Couronne d'épines
Mardi 14 avril 2009. Je quitte l’Espagne,
sa semaine sainte chômée et célébrée,
ma petite-fille Inès et son enfance catalane, Olivella et ses pancartes
« En venta / Se vende » aux grilles des propriétés
de luxe qui ne trouvent plus preneur… Là comme ailleurs dans le
monde imprégné de culture chrétienne, les cloches
sont revenues, les œufs de Pâques aussi mais la reprise se fait attendre
et désirer comme une vieille cocotte chichiteuse.
Les pins où les écureuils
courent de branche en branche tapissent les collines, bruissant au souffle
tiède d’un vent marin, métamorphosés en lyre et animés
d’une immense ola naturelle. Ils ignorent impunément la crise, les
misères accumulées à leur pied et les chenilles processionnaires.
Je traverse le parc naturel de Garraf, sa rocaille et ses étendues
sauvages, sa flore protégée de la main sacrilège de
l’homme, ses rongeurs, ses renards et ses rapaces, ses serpents et ses
scorpions dont la rencontre inopinée dissuade le pied téméraire
et profanateur du promeneur importun qui bénit alors le regain de
sagesse qui le gagne et les chemins balisés.
Mais ma voiture ne se perd pas
dans les sous-bois : elle suit les lacets à l’impeccable macadam
de la route qui nous mène vers Villafranca del Pénédès.
Le thym en fleur sur les bas-côtés et les milliers de ceps
qui hérissent les terres ocres et rouges me rappellent que l’Espagne
est aussi le pays des saveurs et de la vigne, une marqueterie de coteaux
ensoleillés et généreux qui enfantent des blancs fruités
et des tintos ou negros amples et puissants, des cavas gouleyants et frais…
Boire une bouteille de pénédès, c’est comprendre et
connaître un peu mieux la Catalogne…
11 heures.
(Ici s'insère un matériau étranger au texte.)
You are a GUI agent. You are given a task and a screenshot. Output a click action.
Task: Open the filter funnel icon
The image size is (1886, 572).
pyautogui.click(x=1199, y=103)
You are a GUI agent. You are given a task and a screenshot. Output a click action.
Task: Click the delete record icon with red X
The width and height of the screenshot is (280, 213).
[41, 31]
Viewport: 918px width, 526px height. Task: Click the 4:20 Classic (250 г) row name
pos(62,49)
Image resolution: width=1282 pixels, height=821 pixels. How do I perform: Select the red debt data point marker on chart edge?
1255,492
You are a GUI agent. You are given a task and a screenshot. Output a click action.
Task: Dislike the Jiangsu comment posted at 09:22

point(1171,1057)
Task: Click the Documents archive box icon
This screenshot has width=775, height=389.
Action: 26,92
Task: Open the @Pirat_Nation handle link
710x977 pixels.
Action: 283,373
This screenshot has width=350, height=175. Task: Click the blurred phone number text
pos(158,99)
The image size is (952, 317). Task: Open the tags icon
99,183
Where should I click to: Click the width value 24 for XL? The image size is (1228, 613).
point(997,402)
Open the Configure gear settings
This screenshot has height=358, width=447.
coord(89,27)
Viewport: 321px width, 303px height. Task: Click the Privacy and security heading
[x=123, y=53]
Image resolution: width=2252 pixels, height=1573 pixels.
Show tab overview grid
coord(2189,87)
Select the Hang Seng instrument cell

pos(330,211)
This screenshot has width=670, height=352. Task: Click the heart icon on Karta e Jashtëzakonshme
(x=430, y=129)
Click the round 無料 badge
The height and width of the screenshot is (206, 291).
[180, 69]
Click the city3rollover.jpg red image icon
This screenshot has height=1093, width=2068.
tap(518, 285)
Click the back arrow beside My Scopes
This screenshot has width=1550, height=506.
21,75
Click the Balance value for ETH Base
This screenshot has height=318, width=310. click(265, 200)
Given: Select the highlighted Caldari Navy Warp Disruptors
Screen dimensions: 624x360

L’autoroute contourne
Barcelone. Dans le ciel limpide et intensément bleu, avivé
par le soleil qui en souligne le relief et en accentue la surrection, l’étroit
massif de Montserrat hérisse sa couronne orgueilleuse. Il règne
sans partage sur la Catalogne qui se tisse à ses pieds. De ses pentes
ravinées et abruptes, saignent les affluents du Llobregat. Pour
l’œil de l’automobiliste qui la regarde à distance, happé
par le flot autoroutier, la douloureuse dentelure d’épines rocheuses
de Montserrat rappelle un christ crucifié ou un immense mur
des lamentations. Si jamais paysage pascal existe, c’est Montserrat qui
l’incarne…
Montserrat, couronne d’épines,
christ crucifié et sanglant, souffrance et rédemption… Faut-il
que j’y ajoute ce gecko grimpeur entraperçu dans la villa de mes
enfants à Olivella, friand de scolopendres et dont les mythiques
cousins sahariens, les lézards cornus, laissent couler des larmes
de sang… Décidément, ces images m’obsèdent : couronnes,
sang et larmes, souffrance et sacrifice. C’est que la Catalogne est une
terre d’amour et de liberté, accueillante et arrogante, inflexible
et courageuse ; elle n’a jamais plié devant Franco, aussi peu encline
à l’ordre avilissant du caudillo que les arides parois coupantes
de Montserrat… Si jamais l’Union méditerranéenne si chère
à notre président, à DSK et à feu Michel Jobert
voyait le jour, Barcelone doit en être le point focal, Barcelone
qui s’ouvre sur la mer et que protège l’immense statue de la liberté
de Montserrat.
Comme quoi ce ne sont pas les mots
qui importent, mais les images qu’ils véhiculent. Pour Anny, Montserrat
évoquait une cantatrice. Pour moi, plus versé dans l’art
dramatique que dans l’art lyrique, Montserrat ne fut longtemps qu’une pièce
de théâtre en trois actes. Mais aujourd’hui, ces images anciennes
s’évanouissent au profit de celle qui les surplombe et nous réunit
une fois encore dans un souvenir partagé, fût-il l’une des
réalités fugaces que le diaporama de l’itinéraire
choisi fait défiler à la vitesse du véhicule…
De même que pour Fédérico
Garcia Lorca , une guitare est un cœur grièvement navré par
cinq épées, de même la couronne d’épines de
Montserrat saigne sur les terres viticoles et industrielles de Catalogne,
ancestrale rédemptrice du labeur humain.